Il y a un moyen simple de développer une identité de jeu et de former des joueurs à se fondre dedans : imposer les mêmes principes de jeu à chaque catégorie, comme au FC Barcelone ou à l’Ajax Amsterdam. Mais dans la pratique, peu de clubs le font..Il n’y a pas tant d’entraîneurs qui prennent le temps de s’investir dans leur club pour développer une identité de jeu. Les entraîneurs sont de passage, sous pression, veulent aller aux résultats le plus vite possible. Ce type de philosophie, c’est une prise de risques qu’ils ne sont pas forcément en mesure d’assumer. Je fais mon syndicaliste, mais c’est le problème que l’on a en France. Par exemple on forme des joueurs, mais on ne leur permet pas de s’exprimer.
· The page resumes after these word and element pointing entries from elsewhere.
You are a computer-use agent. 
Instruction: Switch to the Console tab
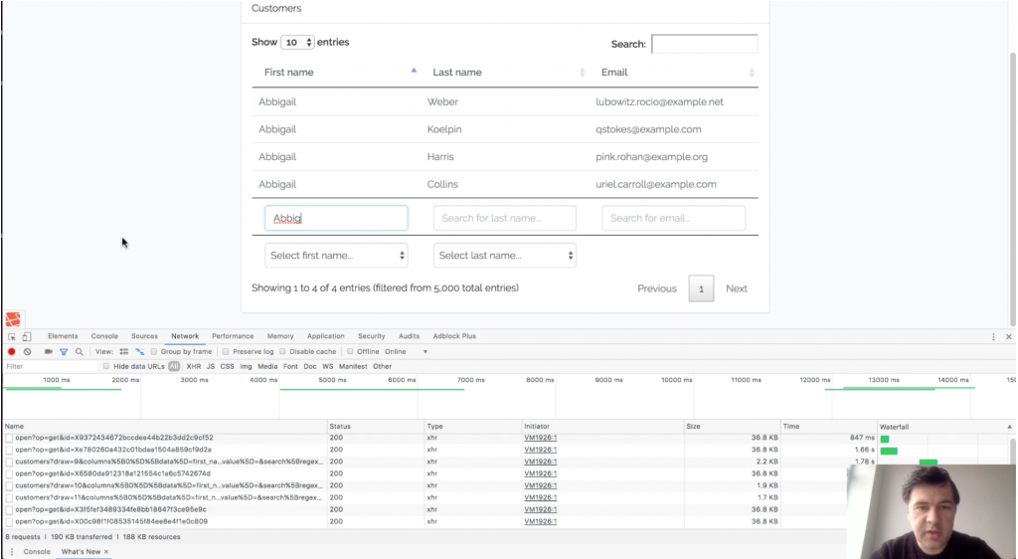point(104,336)
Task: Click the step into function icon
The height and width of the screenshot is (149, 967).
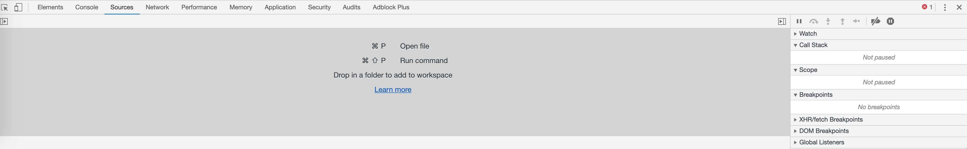Action: [x=828, y=21]
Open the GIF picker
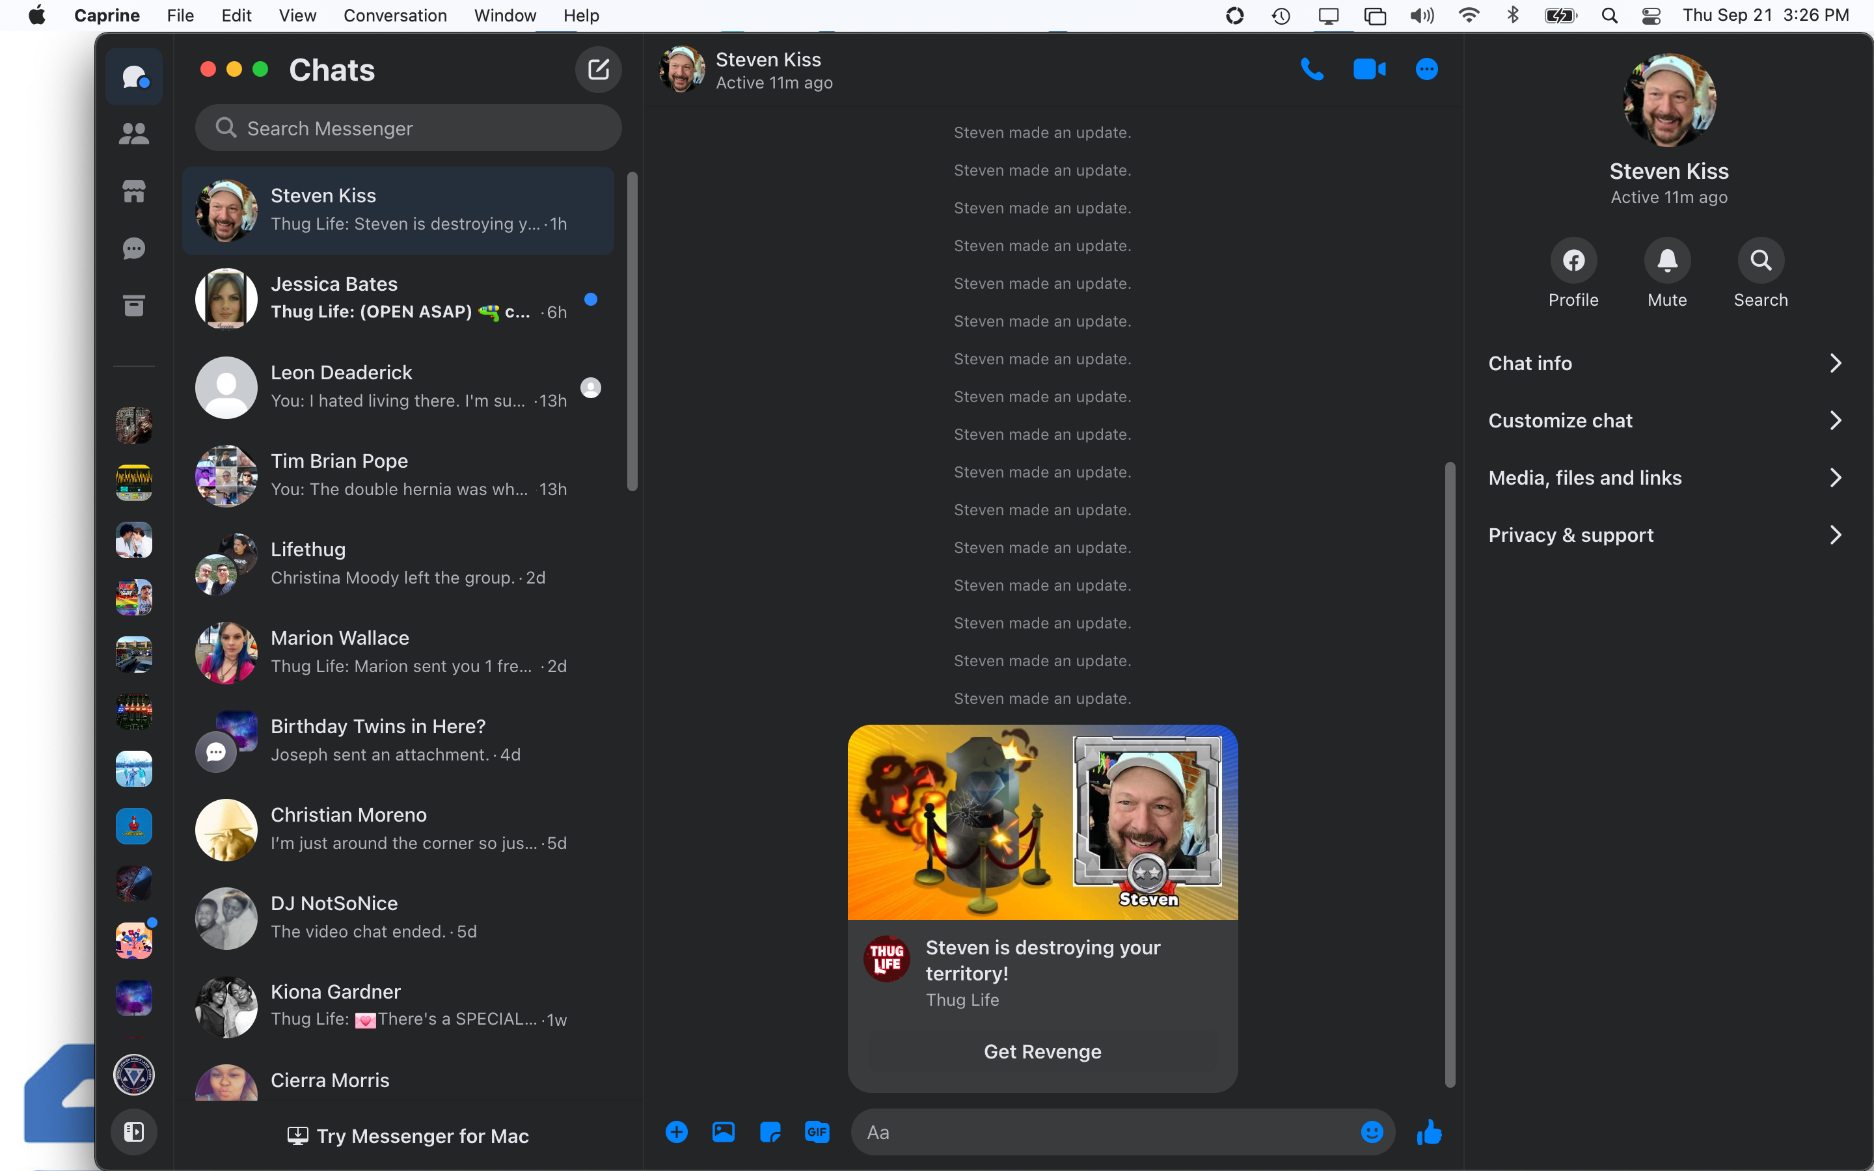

La réserve est au mieux en CFA, et donc ils doivent, pour s’imposer en équipe A, passer sans transition de CFA à Ligue 1. L’écart est trop important.
Il faut donc aménager les divisions intermédiaires ?On n’utilise pas notre National à bon escient. C’est une bonne division à condition d’y mettre les bons ingrédients. Certains clubs viennent en National sans structure, sans école de football, sans formation, ils tentent un coup pour tenter d’aller en Ligue 2. Les entraîneurs qui viennent dans ces projets, ils ne vont pas s’emmerder à former des jeunes, cela ne leur servirait à rien. Il faudrait que la Fédération impose des règles, comme un minimum de jeunes joueurs alignés sur le terrain. Car s’il y a bien une division où il faut donner du temps aux jeunes, c’est le National. Et en deuxième division aussi. Il faut encourager ces clubs à faire jouer des jeunes. Aujourd’hui, c’est presque devenu impossible de prêter des jeunes, car tout le monde veut du joueur aguerri pour les joutes du National ou de Ligue 2. Cette situation nous fait perdre plein de joueurs.